─── Raw data ───
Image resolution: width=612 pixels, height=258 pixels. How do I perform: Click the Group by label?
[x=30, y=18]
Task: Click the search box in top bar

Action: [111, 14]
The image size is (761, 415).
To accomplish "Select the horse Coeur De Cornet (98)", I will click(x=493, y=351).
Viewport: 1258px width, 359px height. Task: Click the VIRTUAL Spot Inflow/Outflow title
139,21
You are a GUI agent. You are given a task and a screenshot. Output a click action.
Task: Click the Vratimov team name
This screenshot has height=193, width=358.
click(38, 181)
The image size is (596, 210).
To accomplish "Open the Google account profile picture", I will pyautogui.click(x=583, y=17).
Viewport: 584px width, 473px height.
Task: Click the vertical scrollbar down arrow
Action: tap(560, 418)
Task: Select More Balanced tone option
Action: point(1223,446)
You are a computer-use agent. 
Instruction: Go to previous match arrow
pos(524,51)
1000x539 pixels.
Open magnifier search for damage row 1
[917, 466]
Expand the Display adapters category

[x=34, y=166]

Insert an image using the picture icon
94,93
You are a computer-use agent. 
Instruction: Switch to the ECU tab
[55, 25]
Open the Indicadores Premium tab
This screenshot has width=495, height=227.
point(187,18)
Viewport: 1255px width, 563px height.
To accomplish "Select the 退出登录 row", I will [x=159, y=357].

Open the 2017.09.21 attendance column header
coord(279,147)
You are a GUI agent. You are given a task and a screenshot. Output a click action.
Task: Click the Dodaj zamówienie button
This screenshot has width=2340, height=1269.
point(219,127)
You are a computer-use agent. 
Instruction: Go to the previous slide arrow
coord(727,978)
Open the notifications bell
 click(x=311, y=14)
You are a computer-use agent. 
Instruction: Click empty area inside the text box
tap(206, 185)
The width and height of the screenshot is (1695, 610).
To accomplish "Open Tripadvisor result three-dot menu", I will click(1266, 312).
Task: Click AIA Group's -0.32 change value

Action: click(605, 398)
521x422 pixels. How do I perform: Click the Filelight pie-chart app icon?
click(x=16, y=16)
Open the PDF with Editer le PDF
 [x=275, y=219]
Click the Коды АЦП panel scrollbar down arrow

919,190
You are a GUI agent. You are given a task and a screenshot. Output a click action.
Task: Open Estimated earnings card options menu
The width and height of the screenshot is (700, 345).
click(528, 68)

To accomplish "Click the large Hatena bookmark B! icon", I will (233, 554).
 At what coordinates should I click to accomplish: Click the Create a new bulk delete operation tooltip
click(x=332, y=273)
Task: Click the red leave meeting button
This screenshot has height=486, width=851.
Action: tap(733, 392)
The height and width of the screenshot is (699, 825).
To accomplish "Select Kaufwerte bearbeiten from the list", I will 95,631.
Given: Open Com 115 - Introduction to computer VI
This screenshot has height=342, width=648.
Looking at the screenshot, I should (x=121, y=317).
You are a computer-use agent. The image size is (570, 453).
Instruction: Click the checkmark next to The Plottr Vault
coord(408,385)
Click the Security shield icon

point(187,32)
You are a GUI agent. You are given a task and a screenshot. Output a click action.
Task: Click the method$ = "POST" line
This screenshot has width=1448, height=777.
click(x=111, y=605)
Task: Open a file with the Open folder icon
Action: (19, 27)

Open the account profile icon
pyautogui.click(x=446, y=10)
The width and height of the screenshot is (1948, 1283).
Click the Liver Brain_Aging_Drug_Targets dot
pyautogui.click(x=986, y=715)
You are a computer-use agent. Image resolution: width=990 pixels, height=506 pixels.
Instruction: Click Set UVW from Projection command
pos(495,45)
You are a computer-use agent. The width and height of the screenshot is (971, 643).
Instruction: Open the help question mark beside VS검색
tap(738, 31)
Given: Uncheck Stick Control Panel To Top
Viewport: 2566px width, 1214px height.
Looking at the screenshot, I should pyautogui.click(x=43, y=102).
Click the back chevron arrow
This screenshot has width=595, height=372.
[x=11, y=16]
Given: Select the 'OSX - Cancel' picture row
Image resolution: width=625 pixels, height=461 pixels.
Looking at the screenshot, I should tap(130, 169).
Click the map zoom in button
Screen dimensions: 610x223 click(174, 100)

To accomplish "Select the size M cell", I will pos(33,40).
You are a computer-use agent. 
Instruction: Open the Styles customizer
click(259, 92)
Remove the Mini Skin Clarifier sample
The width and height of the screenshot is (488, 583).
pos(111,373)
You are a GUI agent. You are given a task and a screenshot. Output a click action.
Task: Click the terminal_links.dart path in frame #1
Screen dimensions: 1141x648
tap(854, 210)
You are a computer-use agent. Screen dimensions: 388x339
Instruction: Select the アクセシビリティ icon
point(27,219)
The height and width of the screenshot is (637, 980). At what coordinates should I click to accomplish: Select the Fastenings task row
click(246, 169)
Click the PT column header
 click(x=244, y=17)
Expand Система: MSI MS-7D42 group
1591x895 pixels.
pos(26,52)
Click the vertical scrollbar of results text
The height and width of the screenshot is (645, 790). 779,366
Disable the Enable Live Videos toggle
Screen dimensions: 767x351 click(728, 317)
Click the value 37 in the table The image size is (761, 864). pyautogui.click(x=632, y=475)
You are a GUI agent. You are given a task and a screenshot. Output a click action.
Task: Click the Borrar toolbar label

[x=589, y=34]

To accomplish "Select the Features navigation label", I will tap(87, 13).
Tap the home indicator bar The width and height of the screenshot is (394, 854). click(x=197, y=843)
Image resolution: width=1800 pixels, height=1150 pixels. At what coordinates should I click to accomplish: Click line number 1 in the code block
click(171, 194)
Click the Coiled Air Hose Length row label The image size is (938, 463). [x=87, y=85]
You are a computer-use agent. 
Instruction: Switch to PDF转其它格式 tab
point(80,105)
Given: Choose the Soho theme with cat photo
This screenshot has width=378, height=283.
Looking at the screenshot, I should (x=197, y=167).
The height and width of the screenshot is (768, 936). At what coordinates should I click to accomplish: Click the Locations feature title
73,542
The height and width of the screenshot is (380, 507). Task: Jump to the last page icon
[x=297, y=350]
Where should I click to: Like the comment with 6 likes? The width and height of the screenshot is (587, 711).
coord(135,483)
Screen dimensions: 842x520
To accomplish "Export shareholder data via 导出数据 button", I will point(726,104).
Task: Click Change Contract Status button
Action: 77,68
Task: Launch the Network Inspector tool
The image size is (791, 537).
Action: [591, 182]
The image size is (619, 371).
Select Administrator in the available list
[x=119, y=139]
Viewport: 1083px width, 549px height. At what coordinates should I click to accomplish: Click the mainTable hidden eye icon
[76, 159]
───
Problem details:
Reproduce every line of the material above word for word, with nothing changed or left out.

Task result:
Image resolution: width=612 pixels, height=258 pixels. How do I perform: Click the Group by label?
[x=30, y=18]
Task: Click the search box in top bar

Action: [111, 14]
The image size is (761, 415).
To accomplish "Select the horse Coeur De Cornet (98)", I will click(x=493, y=351).
Viewport: 1258px width, 359px height. Task: Click the VIRTUAL Spot Inflow/Outflow title
139,21
You are a GUI agent. You are given a task and a screenshot. Output a click action.
Task: Click the Vratimov team name
This screenshot has height=193, width=358.
click(38, 181)
The image size is (596, 210).
To accomplish "Open the Google account profile picture", I will pyautogui.click(x=583, y=17).
Viewport: 584px width, 473px height.
Task: Click the vertical scrollbar down arrow
Action: tap(560, 418)
Task: Select More Balanced tone option
Action: point(1223,446)
You are a computer-use agent. 
Instruction: Go to previous match arrow
pos(524,51)
1000x539 pixels.
Open magnifier search for damage row 1
[917, 466]
Expand the Display adapters category

[x=34, y=166]

Insert an image using the picture icon
94,93
You are a computer-use agent. 
Instruction: Switch to the ECU tab
[55, 25]
Open the Indicadores Premium tab
This screenshot has width=495, height=227.
point(187,18)
Viewport: 1255px width, 563px height.
To accomplish "Select the 退出登录 row", I will [x=159, y=357].

Open the 2017.09.21 attendance column header
coord(279,147)
You are a GUI agent. You are given a task and a screenshot. Output a click action.
Task: Click the Dodaj zamówienie button
This screenshot has width=2340, height=1269.
point(219,127)
You are a computer-use agent. 
Instruction: Go to the previous slide arrow
coord(727,978)
Open the notifications bell
 click(x=311, y=14)
You are a computer-use agent. 
Instruction: Click empty area inside the text box
tap(206, 185)
The width and height of the screenshot is (1695, 610).
To accomplish "Open Tripadvisor result three-dot menu", I will click(1266, 312).
Task: Click AIA Group's -0.32 change value

Action: click(605, 398)
521x422 pixels. How do I perform: Click the Filelight pie-chart app icon?
click(x=16, y=16)
Open the PDF with Editer le PDF
 [x=275, y=219]
Click the Коды АЦП panel scrollbar down arrow

919,190
You are a GUI agent. You are given a task and a screenshot. Output a click action.
Task: Open Estimated earnings card options menu
The width and height of the screenshot is (700, 345).
click(528, 68)

To accomplish "Click the large Hatena bookmark B! icon", I will (233, 554).
 At what coordinates should I click to accomplish: Click the Create a new bulk delete operation tooltip
click(x=332, y=273)
Task: Click the red leave meeting button
This screenshot has height=486, width=851.
Action: tap(733, 392)
The height and width of the screenshot is (699, 825).
To accomplish "Select Kaufwerte bearbeiten from the list", I will 95,631.
Given: Open Com 115 - Introduction to computer VI
This screenshot has height=342, width=648.
Looking at the screenshot, I should (x=121, y=317).
You are a computer-use agent. The image size is (570, 453).
Instruction: Click the checkmark next to The Plottr Vault
coord(408,385)
Click the Security shield icon

point(187,32)
You are a GUI agent. You are given a task and a screenshot. Output a click action.
Task: Click the method$ = "POST" line
This screenshot has width=1448, height=777.
click(x=111, y=605)
Task: Open a file with the Open folder icon
Action: (19, 27)

Open the account profile icon
pyautogui.click(x=446, y=10)
The width and height of the screenshot is (1948, 1283).
Click the Liver Brain_Aging_Drug_Targets dot
pyautogui.click(x=986, y=715)
You are a computer-use agent. Image resolution: width=990 pixels, height=506 pixels.
Instruction: Click Set UVW from Projection command
pos(495,45)
You are a computer-use agent. The width and height of the screenshot is (971, 643).
Instruction: Open the help question mark beside VS검색
tap(738, 31)
Given: Uncheck Stick Control Panel To Top
Viewport: 2566px width, 1214px height.
Looking at the screenshot, I should pyautogui.click(x=43, y=102).
Click the back chevron arrow
This screenshot has width=595, height=372.
[x=11, y=16]
Given: Select the 'OSX - Cancel' picture row
Image resolution: width=625 pixels, height=461 pixels.
Looking at the screenshot, I should tap(130, 169).
Click the map zoom in button
Screen dimensions: 610x223 click(174, 100)

To accomplish "Select the size M cell", I will pos(33,40).
You are a computer-use agent. 
Instruction: Open the Styles customizer
click(259, 92)
Remove the Mini Skin Clarifier sample
The width and height of the screenshot is (488, 583).
pos(111,373)
You are a GUI agent. You are given a task and a screenshot. Output a click action.
Task: Click the terminal_links.dart path in frame #1
Screen dimensions: 1141x648
tap(854, 210)
You are a computer-use agent. Screen dimensions: 388x339
Instruction: Select the アクセシビリティ icon
point(27,219)
The height and width of the screenshot is (637, 980). At what coordinates should I click to accomplish: Select the Fastenings task row
click(246, 169)
Click the PT column header
 click(x=244, y=17)
Expand Система: MSI MS-7D42 group
1591x895 pixels.
pos(26,52)
Click the vertical scrollbar of results text
The height and width of the screenshot is (645, 790). 779,366
Disable the Enable Live Videos toggle
Screen dimensions: 767x351 click(728, 317)
Click the value 37 in the table The image size is (761, 864). pyautogui.click(x=632, y=475)
You are a GUI agent. You are given a task and a screenshot. Output a click action.
Task: Click the Borrar toolbar label

[x=589, y=34]

To accomplish "Select the Features navigation label", I will tap(87, 13).
Tap the home indicator bar The width and height of the screenshot is (394, 854). click(x=197, y=843)
Image resolution: width=1800 pixels, height=1150 pixels. At what coordinates should I click to accomplish: Click line number 1 in the code block
click(171, 194)
Click the Coiled Air Hose Length row label The image size is (938, 463). [x=87, y=85]
You are a computer-use agent. 
Instruction: Switch to PDF转其它格式 tab
point(80,105)
Given: Choose the Soho theme with cat photo
This screenshot has width=378, height=283.
Looking at the screenshot, I should (x=197, y=167).
The height and width of the screenshot is (768, 936). At what coordinates should I click to accomplish: Click the Locations feature title
73,542
The height and width of the screenshot is (380, 507). Task: Jump to the last page icon
[x=297, y=350]
Where should I click to: Like the comment with 6 likes? The width and height of the screenshot is (587, 711).
coord(135,483)
Screen dimensions: 842x520
To accomplish "Export shareholder data via 导出数据 button", I will point(726,104).
Task: Click Change Contract Status button
Action: 77,68
Task: Launch the Network Inspector tool
The image size is (791, 537).
Action: [591, 182]
The image size is (619, 371).
Select Administrator in the available list
[x=119, y=139]
Viewport: 1083px width, 549px height. At what coordinates should I click to accomplish: Click the mainTable hidden eye icon
[76, 159]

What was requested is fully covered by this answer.